Rezygnacja Kidawy-Błońskiej

Prezes PiS odniósł się do zamieszania w Koalicji Obywatelskiej, która zamierza wymienić kandydatkę na prezydenta. W piątek dowiemy się, czy Małgorzata Kidawa-Błońska zrezygnuje ze startu w wyborach i poznamy nazwisko jej następcy. Politycy największej partii opozycyjnej wskazują na Rafała Trzaskowskiego i Radosława Sikorskiego jako faworytów. 
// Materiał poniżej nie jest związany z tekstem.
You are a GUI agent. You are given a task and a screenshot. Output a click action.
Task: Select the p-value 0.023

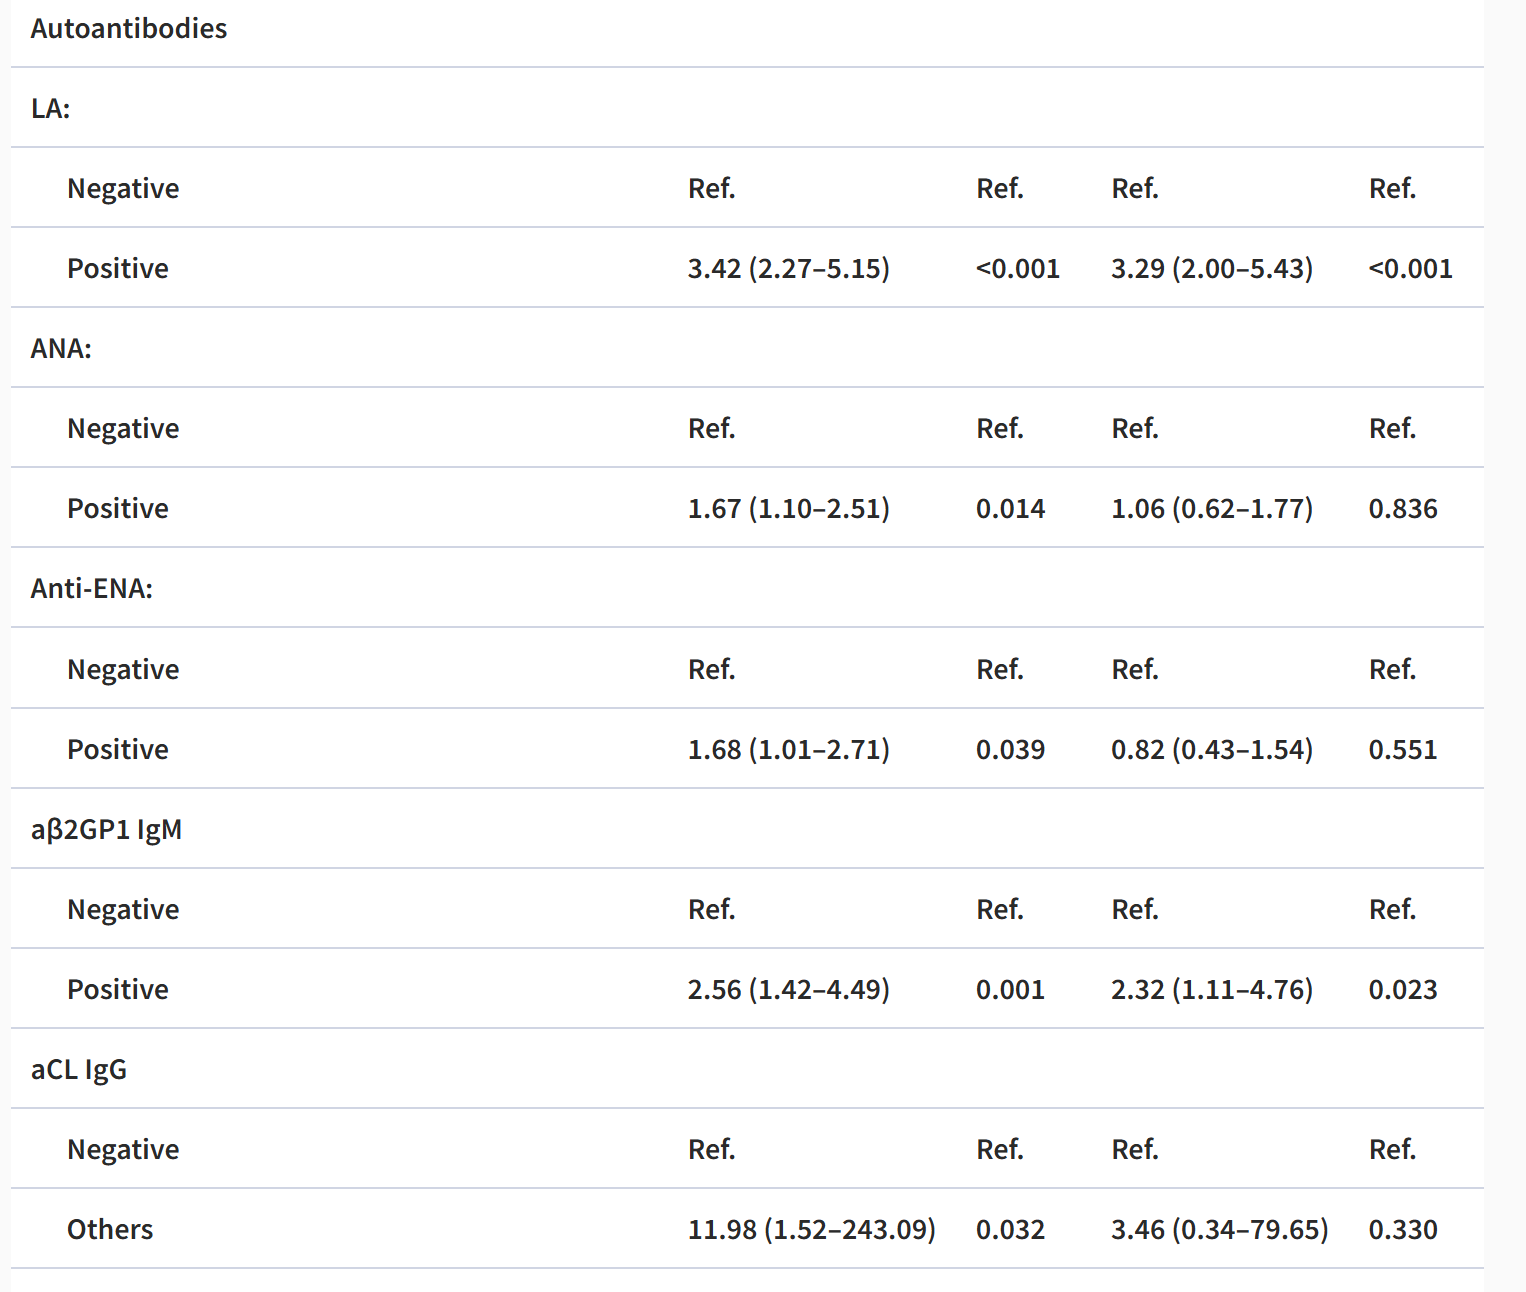(1403, 989)
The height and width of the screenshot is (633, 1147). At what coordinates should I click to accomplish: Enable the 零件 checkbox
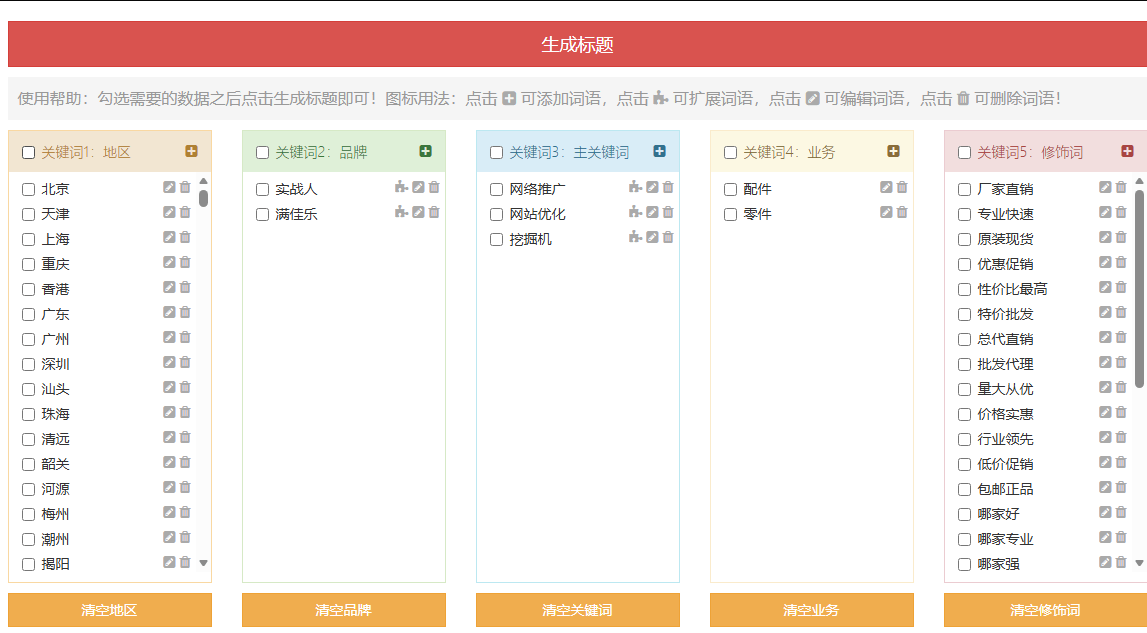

- To są kandydatury z naszego punktu widzenia równoważne: ani jeden, ani drugi z tych panów nie nadają się na stanowisko głowy państwa. Doszłoby tu do bardzo poważnych zakłóceń i ciężkiego sparaliżowania państwa. Ci panowie się między sobą różnią, ale z punktu widzenia interesu Polaków to nie ma większego znaczenia. Nie daj Panie Boże, żeby ci ludzie mieli jakiś poważny wpływ na cały kraj. Nie będę opisywał skutków rządów Trzaskowskiego w Warszawie - opisał Kaczyński. 

Czy Trzaskowski będzie groźniejszym rywalem dla Andrzeja Dudy? - Czy kandydaci tacy, jak Hołownia mają poparcie tylko z powodu niespełnionych nadziei elektoratu Kidawy-Błońskiej, czy było to uwarunkowane jakoś głębiej? Jeśli to drugie, to ci panowie (Trzaskowski i Sikorski - przyp. red.) nie mogą liczyć na wiele więcej - rozważał szef partii rządzącej. 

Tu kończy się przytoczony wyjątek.